Quest’anno il prof è stato nominato “Learning Hero”. E se gli chiedi qual è il motivo di tanta popolarità, ti risponde: «Sono sempre me stesso. Il prof Marenco è uguale in presenza e sui social. È uno che ascolta e che se sbaglia, chiede anche scusa. Lo faccio io e lo insegno, perché chiedere scusa non è un atto di debolezza, ma significa solo che il tuo errore ti appartiene, l’hai commesso tu, ma sei nettamente superiore al tuo sbaglio. È un gesto che rafforza i legami, chiarisce i dubbi, un rimedio contro l’odio. Come ho detto agli inizi, con il mio progetto voglio dimostrare che anche sui social – in cui a dispetto delle apparenze c’è molta vita reale – si può essere gentili, senza averne vergogna».
#Dilloalprof con molta probabilità sarà tradotto in tedesco.
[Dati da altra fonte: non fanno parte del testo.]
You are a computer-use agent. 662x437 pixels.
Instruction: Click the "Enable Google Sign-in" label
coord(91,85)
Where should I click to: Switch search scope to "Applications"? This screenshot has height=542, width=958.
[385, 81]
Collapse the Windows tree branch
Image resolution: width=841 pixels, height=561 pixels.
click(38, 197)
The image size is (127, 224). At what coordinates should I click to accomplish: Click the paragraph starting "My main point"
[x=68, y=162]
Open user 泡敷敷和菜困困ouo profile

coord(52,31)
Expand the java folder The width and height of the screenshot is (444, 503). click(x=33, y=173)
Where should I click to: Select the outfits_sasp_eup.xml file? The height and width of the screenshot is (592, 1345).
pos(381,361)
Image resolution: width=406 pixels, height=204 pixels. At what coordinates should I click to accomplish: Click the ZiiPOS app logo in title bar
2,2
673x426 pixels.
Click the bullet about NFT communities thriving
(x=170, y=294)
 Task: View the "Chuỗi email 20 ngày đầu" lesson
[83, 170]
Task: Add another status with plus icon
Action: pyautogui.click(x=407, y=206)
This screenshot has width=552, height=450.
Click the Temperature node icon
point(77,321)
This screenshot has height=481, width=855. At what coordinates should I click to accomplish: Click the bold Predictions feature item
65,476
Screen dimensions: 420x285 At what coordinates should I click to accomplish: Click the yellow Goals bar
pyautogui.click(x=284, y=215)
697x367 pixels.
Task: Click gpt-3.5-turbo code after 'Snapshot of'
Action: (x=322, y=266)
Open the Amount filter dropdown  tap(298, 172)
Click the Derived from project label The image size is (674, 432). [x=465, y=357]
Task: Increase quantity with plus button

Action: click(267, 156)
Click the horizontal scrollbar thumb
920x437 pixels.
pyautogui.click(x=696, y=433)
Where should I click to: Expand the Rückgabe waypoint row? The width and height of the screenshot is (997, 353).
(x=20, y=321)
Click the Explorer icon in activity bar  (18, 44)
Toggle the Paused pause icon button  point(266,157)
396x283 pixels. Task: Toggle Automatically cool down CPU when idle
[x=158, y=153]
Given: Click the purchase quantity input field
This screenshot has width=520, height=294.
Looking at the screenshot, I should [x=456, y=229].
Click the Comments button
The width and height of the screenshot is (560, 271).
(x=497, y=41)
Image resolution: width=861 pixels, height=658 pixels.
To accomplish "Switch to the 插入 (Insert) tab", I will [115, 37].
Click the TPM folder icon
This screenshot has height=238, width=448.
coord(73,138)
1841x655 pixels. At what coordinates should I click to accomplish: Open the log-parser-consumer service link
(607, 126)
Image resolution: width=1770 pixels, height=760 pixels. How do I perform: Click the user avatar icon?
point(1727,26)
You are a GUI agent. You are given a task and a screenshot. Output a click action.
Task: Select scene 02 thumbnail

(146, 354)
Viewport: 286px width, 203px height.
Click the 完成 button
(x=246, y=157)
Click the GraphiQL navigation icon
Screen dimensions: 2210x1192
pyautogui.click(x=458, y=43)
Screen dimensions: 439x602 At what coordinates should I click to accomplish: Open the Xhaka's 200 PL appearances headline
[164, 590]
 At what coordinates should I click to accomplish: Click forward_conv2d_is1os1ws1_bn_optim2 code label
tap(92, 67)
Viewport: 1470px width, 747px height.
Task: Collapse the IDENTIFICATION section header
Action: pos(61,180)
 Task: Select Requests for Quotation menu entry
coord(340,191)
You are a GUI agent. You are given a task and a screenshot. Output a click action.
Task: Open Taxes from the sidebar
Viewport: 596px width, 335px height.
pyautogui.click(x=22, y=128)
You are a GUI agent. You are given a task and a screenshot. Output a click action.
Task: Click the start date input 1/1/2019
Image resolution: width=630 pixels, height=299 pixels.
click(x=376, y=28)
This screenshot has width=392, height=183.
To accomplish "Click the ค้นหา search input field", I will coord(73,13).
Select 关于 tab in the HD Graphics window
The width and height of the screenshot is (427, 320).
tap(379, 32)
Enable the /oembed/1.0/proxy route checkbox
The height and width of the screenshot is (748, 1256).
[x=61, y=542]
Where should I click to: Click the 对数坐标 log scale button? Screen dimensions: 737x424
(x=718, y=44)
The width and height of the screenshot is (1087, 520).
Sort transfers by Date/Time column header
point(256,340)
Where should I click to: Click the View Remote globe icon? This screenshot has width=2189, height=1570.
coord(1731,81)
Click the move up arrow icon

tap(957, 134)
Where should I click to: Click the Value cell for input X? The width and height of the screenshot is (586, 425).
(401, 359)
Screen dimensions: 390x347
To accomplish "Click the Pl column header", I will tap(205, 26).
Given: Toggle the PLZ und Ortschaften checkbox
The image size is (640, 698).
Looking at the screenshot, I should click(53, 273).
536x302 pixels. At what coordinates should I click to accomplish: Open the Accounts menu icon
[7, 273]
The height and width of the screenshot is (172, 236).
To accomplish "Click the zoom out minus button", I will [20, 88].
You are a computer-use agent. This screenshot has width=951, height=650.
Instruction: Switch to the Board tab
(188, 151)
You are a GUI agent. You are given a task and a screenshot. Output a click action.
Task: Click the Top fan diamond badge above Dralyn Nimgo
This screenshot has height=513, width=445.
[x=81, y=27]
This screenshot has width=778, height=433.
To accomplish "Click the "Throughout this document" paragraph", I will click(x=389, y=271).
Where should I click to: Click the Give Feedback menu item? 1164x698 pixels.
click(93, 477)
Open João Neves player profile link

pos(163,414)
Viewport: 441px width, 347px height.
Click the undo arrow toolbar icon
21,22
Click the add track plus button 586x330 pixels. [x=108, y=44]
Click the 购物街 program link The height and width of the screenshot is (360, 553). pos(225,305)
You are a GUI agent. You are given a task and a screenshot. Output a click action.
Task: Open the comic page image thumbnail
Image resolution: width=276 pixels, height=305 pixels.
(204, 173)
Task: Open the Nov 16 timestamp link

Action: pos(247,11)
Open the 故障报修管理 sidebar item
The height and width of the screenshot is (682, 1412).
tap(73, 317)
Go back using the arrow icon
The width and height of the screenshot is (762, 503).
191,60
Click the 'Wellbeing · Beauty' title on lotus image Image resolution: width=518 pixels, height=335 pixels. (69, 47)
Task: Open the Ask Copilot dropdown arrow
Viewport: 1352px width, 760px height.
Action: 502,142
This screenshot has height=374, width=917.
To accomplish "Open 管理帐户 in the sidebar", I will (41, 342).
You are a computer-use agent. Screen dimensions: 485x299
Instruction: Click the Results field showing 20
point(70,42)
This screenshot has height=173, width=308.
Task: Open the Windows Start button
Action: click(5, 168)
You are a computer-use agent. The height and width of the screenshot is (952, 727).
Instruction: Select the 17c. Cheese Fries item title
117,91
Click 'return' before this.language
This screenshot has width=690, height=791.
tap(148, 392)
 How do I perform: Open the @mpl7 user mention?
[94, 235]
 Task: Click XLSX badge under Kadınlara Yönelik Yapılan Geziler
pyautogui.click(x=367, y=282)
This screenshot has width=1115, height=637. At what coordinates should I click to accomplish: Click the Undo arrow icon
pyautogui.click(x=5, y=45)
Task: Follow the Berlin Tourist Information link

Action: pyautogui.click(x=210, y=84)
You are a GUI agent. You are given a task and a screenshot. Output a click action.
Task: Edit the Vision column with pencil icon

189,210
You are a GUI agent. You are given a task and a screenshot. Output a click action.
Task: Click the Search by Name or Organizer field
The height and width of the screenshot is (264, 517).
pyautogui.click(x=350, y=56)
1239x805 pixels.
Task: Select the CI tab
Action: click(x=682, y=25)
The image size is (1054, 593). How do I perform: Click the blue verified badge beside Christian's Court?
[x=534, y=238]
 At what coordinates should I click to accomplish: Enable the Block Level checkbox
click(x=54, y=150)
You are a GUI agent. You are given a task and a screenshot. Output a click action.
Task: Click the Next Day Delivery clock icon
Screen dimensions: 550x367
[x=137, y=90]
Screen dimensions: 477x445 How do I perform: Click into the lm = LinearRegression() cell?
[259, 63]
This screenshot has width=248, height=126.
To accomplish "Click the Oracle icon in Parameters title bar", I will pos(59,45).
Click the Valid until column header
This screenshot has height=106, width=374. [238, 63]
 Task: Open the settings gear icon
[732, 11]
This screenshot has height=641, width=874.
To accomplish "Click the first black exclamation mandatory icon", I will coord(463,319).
La proposta è arrivata dall’Università statale austriaca di Klagenfurt, dove di recente Marenco ha presentato la sua attività di social prof. Aspettano una sua visita anche a Innsbruck. Cosa può diventare in futuro la sua aula virtuale?
«Per me non chiedo niente. Mi sto battendo solo perché venga garantita la continuità degli insegnanti di sostegno, un diritto per i ragazzi disabili. Ho scritto al ministro Bianchi, ma non ho ricevuto risposta. Se l’Italia è un Paese per giovani? Guardi, non saprei. So che la scuola italiana è un mondo complesso, fortemente sindacalizzato, in cui spesso si prendono decisioni illogiche. Auguro a tutti un buon viaggio tra le vite degli adolescenti. Agli adulti chiedo di rispettarle così come sono, ritardando il momento dei giudizi. Lasciamoli provare, sbagliare. Non perdiamoli mai di vista, ma diamo loro anche la possibilità di cadere».